Records drawn from a dataset
────────────────

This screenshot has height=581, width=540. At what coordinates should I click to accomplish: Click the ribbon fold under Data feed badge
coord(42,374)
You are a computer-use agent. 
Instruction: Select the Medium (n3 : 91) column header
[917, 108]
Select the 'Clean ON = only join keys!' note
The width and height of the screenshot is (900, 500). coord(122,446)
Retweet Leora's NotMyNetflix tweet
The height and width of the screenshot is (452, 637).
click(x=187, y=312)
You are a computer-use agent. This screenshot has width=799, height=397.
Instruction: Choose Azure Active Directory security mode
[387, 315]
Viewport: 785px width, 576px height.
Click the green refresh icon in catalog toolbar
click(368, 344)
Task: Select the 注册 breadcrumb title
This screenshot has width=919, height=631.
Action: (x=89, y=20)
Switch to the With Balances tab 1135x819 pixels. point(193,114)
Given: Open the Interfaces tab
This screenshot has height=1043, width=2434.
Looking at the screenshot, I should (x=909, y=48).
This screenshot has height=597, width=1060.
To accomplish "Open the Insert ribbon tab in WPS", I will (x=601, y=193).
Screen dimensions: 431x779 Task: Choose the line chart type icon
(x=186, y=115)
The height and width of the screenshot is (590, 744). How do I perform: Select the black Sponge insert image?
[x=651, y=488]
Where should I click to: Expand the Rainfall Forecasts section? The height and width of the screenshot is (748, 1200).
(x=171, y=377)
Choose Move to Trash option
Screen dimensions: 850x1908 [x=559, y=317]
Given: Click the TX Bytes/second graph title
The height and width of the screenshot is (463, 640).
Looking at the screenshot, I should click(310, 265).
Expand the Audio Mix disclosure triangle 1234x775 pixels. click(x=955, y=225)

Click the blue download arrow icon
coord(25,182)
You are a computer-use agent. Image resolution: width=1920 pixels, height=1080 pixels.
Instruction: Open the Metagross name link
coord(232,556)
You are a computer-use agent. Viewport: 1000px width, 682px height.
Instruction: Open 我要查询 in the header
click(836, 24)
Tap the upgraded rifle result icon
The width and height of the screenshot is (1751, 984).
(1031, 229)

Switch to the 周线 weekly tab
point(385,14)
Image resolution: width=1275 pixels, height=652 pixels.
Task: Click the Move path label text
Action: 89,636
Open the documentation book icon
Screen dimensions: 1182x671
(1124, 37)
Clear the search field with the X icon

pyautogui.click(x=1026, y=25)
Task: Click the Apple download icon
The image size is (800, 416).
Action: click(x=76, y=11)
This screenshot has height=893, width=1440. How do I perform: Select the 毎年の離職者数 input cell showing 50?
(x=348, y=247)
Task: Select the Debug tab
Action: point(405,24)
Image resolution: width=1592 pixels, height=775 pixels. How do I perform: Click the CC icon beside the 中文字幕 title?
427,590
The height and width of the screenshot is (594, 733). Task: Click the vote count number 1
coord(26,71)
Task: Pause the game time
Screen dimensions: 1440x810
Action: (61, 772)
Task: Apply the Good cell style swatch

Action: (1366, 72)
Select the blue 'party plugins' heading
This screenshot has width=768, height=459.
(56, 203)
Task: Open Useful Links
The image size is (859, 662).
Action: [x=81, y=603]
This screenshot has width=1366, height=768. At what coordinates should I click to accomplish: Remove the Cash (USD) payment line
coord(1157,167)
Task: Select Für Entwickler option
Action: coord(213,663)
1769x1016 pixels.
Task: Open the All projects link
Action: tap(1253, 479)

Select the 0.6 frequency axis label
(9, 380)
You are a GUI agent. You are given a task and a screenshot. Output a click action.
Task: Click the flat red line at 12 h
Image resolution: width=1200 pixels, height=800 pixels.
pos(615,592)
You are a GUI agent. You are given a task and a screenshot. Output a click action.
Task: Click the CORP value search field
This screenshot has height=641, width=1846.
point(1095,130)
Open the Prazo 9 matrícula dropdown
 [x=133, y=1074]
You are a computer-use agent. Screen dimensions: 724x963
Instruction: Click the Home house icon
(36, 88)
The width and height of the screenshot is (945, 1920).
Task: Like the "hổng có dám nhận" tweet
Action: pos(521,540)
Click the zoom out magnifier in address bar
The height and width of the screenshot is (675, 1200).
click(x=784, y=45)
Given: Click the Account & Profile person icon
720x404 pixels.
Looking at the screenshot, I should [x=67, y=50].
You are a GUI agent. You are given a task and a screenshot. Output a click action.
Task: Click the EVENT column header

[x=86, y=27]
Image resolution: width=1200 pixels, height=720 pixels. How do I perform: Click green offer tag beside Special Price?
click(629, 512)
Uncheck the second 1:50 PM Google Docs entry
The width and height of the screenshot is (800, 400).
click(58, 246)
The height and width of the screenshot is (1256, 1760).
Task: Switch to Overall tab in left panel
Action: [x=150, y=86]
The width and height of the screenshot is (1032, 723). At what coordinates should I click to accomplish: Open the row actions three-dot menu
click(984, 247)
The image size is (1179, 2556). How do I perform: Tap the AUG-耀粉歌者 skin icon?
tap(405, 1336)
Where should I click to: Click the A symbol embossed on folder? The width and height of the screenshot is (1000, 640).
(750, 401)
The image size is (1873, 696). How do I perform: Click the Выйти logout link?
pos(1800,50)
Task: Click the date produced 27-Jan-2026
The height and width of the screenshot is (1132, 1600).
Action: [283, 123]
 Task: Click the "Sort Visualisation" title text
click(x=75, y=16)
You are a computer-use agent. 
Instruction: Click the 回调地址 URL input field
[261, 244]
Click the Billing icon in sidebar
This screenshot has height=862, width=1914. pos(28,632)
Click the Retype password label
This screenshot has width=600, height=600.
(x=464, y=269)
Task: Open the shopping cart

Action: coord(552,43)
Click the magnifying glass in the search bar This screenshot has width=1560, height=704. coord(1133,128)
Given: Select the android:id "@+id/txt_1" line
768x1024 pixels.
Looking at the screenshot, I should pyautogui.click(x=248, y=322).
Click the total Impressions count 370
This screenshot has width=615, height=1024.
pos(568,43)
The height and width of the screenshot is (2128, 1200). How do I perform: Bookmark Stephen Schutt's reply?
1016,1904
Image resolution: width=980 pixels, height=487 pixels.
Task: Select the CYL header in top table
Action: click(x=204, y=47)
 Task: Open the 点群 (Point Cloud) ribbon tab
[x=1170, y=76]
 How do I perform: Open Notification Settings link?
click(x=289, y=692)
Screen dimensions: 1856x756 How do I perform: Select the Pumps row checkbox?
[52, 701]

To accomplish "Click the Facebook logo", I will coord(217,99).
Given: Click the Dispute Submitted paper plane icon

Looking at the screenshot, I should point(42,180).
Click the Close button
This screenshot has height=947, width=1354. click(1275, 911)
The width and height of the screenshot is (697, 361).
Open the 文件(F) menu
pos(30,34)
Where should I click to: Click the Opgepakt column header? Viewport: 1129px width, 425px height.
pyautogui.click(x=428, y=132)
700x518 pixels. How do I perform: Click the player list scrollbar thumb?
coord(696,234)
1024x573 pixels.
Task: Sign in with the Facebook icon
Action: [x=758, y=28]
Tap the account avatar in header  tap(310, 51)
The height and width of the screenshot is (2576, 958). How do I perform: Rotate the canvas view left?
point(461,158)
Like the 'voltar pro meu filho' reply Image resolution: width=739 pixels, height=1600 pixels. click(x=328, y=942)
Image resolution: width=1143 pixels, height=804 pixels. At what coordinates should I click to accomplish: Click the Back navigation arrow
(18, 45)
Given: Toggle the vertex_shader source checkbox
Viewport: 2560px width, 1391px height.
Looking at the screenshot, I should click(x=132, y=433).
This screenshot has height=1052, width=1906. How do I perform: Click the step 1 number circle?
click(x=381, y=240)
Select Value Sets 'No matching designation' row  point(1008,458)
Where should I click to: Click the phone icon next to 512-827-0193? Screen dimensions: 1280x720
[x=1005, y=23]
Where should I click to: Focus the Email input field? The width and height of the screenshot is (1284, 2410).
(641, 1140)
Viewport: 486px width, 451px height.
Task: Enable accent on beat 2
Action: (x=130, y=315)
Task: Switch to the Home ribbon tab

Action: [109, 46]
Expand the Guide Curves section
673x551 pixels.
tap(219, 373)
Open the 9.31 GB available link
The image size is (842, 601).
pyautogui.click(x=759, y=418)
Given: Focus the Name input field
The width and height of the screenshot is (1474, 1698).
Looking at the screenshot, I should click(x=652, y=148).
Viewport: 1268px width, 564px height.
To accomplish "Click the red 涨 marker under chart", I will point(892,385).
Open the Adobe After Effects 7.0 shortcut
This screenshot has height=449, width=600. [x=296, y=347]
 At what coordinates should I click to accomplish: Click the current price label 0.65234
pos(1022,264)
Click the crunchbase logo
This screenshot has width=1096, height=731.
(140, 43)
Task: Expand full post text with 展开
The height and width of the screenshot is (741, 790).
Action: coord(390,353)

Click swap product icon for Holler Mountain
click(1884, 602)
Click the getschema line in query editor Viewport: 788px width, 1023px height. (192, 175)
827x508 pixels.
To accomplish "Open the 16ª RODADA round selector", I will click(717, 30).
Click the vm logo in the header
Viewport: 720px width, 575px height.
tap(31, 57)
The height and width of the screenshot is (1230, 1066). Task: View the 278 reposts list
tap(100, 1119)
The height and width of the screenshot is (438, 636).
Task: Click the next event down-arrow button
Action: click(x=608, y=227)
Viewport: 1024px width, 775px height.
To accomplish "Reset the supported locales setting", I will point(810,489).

────────────────

In the entries above, find the line with "Click the blue download arrow icon" and the line with "Tap the upgraded rifle result icon", then restate word for word both of them and every line between, with nothing more.

Click the blue download arrow icon
coord(25,182)
You are a computer-use agent. Image resolution: width=1920 pixels, height=1080 pixels.
Instruction: Open the Metagross name link
coord(232,556)
You are a computer-use agent. Viewport: 1000px width, 682px height.
Instruction: Open 我要查询 in the header
click(836, 24)
Tap the upgraded rifle result icon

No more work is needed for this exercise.